1.STANDAR KONTRAK DALAM HUKUM PERJANJIAN
Istilah perjanjian baku berasal dari terjemahan dari bahasa Inggris, yaitu standard contract. Standar kontrak merupakan perjanjian yang telah ditentukan dan dituangkan dalam bentuk formulir.Kontrak ini telah ditentukan secara sepihak oleh salah satu pihak, terutama pihak ekonomi kuat terhadap ekonomi lemah. Kontrak baku menurut Munir Fuadi adalah : Suatu kontrak tertulis yang dibuat oleh hanya salah satu pihak dalam kontrak tersebut, bahkan seringkali tersebut sudah tercetak (boilerplate) dalam bentuk-bentuk formulir tertentu oleh salah satu pihak, yang dalam hal ini ketika kontrak tersebut ditandatangani umumnya para pihak hanya mengisikan data-data informatif tertentu saja dengan sedikit atau tanpa perubahan dalam klausul-klausulnya dimana para pihak lain dalam kontrak tersebut tidak mempunyai kesempatan atau hanya sedikit kesempatan untuk menegosiasi atau mengubah klausul-kalusul yang sudah dibuat oleh salah satu pihak tersebut, sehingga biasanya kontrak baku sangat berat sebelah. 

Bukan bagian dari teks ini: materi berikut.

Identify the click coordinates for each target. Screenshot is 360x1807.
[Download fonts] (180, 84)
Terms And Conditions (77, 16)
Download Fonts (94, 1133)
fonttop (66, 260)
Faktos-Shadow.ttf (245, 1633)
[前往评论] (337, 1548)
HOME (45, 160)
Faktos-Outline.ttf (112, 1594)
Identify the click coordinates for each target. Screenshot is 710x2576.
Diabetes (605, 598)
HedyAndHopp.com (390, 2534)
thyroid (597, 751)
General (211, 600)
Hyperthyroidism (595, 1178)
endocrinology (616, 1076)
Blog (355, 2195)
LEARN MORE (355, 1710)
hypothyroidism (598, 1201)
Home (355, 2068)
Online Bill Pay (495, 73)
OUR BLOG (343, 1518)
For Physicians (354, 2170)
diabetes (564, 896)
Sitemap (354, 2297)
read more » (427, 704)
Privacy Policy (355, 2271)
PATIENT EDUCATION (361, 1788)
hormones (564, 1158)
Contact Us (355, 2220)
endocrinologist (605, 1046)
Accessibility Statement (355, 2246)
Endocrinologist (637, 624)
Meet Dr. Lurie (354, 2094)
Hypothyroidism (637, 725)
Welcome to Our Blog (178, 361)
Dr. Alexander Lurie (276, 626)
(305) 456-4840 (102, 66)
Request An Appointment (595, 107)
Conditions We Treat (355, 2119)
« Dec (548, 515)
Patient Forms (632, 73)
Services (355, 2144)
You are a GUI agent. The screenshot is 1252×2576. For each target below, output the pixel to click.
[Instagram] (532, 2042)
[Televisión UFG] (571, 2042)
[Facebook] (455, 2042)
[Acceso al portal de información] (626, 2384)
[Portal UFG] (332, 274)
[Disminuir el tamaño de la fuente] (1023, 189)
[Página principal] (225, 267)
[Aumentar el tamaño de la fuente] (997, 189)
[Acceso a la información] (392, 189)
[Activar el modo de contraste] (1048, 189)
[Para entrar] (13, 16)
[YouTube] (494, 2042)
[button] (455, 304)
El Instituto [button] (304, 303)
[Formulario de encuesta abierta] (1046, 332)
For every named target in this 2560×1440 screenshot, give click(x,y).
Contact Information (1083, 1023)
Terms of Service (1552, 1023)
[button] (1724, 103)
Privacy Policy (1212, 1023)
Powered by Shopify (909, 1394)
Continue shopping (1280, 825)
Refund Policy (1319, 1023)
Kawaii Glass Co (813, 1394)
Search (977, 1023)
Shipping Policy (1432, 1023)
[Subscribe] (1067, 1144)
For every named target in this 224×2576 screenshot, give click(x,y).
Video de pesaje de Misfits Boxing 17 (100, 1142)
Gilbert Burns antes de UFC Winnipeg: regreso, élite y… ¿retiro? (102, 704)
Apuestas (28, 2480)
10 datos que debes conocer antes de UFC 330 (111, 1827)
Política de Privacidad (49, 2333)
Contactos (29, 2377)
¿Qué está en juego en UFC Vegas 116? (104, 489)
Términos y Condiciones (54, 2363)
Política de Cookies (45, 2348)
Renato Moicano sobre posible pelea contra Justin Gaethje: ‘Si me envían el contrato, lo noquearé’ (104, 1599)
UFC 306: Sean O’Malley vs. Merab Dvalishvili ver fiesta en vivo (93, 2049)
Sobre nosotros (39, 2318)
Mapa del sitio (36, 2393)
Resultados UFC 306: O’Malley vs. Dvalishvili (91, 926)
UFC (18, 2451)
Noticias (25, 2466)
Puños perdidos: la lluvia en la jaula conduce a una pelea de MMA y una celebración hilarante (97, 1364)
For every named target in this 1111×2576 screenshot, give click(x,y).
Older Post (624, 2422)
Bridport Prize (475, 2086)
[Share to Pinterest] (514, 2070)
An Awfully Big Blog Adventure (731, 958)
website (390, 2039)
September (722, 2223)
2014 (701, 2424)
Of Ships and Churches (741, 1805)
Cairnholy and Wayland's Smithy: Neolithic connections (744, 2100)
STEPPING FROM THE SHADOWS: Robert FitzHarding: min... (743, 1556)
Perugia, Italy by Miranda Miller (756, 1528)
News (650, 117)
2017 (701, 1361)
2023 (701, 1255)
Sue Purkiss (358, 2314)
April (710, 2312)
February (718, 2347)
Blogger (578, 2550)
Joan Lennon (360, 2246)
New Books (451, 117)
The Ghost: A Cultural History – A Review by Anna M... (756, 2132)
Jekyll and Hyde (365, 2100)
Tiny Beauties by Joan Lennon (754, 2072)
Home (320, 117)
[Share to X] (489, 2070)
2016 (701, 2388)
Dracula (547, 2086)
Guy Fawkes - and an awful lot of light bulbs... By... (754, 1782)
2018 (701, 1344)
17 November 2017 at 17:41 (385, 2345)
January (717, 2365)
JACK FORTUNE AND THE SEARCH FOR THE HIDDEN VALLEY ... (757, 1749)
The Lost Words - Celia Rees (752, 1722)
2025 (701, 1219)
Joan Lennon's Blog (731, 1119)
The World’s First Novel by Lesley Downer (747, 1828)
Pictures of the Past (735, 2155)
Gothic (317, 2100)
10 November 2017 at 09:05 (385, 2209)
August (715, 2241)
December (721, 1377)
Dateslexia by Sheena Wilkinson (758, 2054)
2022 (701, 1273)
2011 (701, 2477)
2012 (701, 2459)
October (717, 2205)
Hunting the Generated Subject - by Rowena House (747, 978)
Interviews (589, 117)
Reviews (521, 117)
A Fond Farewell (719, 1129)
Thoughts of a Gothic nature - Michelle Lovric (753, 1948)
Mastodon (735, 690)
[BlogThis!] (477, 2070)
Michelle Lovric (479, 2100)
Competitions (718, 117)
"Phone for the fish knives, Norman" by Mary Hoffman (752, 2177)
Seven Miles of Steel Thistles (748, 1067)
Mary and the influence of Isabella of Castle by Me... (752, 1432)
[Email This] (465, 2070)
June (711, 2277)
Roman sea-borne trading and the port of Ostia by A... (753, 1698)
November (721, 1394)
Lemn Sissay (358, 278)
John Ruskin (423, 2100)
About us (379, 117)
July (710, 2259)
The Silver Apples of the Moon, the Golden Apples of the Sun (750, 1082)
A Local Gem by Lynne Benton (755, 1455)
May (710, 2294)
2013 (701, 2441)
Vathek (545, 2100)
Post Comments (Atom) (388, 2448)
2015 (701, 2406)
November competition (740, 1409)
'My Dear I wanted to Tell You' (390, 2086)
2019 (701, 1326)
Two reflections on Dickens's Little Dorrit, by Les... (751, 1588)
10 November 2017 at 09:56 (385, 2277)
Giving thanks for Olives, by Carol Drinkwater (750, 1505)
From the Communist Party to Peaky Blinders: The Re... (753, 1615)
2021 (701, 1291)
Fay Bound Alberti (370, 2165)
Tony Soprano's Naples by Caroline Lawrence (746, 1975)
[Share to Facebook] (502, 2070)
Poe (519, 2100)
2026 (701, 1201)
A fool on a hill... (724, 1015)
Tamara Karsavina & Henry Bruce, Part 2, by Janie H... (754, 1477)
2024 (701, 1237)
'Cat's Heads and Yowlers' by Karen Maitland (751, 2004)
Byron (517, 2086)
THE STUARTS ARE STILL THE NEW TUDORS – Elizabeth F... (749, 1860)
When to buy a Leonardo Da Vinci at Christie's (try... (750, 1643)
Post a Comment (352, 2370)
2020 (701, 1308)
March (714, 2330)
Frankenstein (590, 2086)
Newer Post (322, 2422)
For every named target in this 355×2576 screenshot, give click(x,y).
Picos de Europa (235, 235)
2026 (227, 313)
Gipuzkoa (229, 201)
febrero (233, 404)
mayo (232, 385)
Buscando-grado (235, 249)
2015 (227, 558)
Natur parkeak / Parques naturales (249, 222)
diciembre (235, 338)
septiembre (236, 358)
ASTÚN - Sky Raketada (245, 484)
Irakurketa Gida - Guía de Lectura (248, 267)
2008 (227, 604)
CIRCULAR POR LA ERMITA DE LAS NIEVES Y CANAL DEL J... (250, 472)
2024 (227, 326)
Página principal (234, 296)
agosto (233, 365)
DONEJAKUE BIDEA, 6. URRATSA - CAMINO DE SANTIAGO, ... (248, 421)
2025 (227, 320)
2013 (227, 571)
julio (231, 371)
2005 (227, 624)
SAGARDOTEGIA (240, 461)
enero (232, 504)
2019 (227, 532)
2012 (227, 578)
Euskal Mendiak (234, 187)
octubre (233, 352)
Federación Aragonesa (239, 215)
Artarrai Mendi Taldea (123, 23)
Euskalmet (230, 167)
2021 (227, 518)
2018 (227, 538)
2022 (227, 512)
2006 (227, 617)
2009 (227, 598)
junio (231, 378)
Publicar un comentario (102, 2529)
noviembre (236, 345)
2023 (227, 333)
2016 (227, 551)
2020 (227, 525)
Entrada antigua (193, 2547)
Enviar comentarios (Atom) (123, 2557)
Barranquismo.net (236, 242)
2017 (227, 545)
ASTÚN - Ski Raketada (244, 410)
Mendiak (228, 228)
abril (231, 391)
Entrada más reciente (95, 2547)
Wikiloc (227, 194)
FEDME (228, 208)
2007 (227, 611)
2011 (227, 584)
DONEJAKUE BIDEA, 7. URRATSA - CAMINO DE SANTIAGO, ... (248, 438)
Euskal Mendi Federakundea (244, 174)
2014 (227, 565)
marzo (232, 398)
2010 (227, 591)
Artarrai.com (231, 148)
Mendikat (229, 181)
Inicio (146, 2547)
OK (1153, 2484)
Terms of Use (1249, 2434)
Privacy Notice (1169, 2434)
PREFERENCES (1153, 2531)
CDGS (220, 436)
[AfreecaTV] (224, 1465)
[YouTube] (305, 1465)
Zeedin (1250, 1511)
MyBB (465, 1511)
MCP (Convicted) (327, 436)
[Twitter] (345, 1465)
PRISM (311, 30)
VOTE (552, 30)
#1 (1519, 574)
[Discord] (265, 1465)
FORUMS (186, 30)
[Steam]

2. Macam-macam perjanjian ialah sebagai berikut:
1)    Perjanjian dengan cumua-Cuma dan perjanjian dengan beban.
  • Perjanjian dengan Cuma-Cuma ialah suatu perjanjian dimana pihak yang satu memberikan suatu keuntungan kepada yang lain tanpa menerima suatu manfaat bagi dirinya sendiri. (Pasal 1314 ayat (2) KUHPerdata).
  • Perjanjian dengan beban ialah suatu perjanjian dimana salah satu pihak memberikan suatu keuntungan kepada pihak lain dengan menerima suatu manfaat bagi dirinya sendiri.
2)    Perjanjian sepihak dan perjanjian timbal balik.
  • Perjanjian sepihak adalah suatu perjanjian dimana hanya terdapat kewajiban pada salah satu pihak saja.
  • Perjanjian timbal balik ialah suatu perjanjian yang memberi kewajiban dan hak kepada kedua belah pihak.
3)    Perjanjian konsensuil, formal dan riil.
  • Perjanjian konsensuil ialah perjanjian dianggap sah apabila ada kata sepakat antara kedua belah pihak yang mengadakan perjanjian tersebut.
  • Perjanjian formil ialah perjanjian yang harus dilakukan dengan suatu bentuk tertentu, yaitu dengan cara tertulis.
  • Perjanjian riil ialah suatu perjanjian dimana selain diperlukan adanya kata sepakat, harus diserahkan.
4)    Perjanjian bernama, tidak bernama, dan campuran.
  • Perjanjian bernama ialah suatu perjanjian dimana UU telah mengaturnya dengan ketentuan-ketentuan khusus yaitu dalam Bab V sampai bab XIII KUHerdata ditambah titel VIIA.
  • Perjanjian tidak bernama ialah perjanjian yang tidak diatur secara khusus.
  • Perjanjian campuran ialah perjanjian yang mengandung berbagai perjanjian yang sulit di kualifikasikan.
3. syarat sah suatu perjanjian
Berdasarkan pasal 1320 Kitap Undang-Undang Hukum Perdata, terdapat 4 syarat suatu perjanjian dinyatakan sah secara hukum, yaitu:
1. Adanya kesepakatan untuk mengikatkan diri Bahwa semua pihak menyetujui materi yang diperjanjikan, tidak ada paksaan atau dibawah tekanan.
2. Para pihak mampu membuat suatu perjanjian Kata mampu dalam hal ini adalah bahwa para pihak telah dewasa, tidak dibawah pengawasan karena prerilaku yang tidak stabil dan bukan orang-orang yang dalam undang-undang dilarang membuat suatu perjanjian tertentu.
3. Ada hal yang diperjanjikan Perjanjian yang dilakukan menyangkut obyek/hal yang jelas.
4. Dilakukan atas sebab yang halal adalah bahwa perjanjian dilakukan dengan itikad baik bukan ditujukan untuk suatu kejahatan.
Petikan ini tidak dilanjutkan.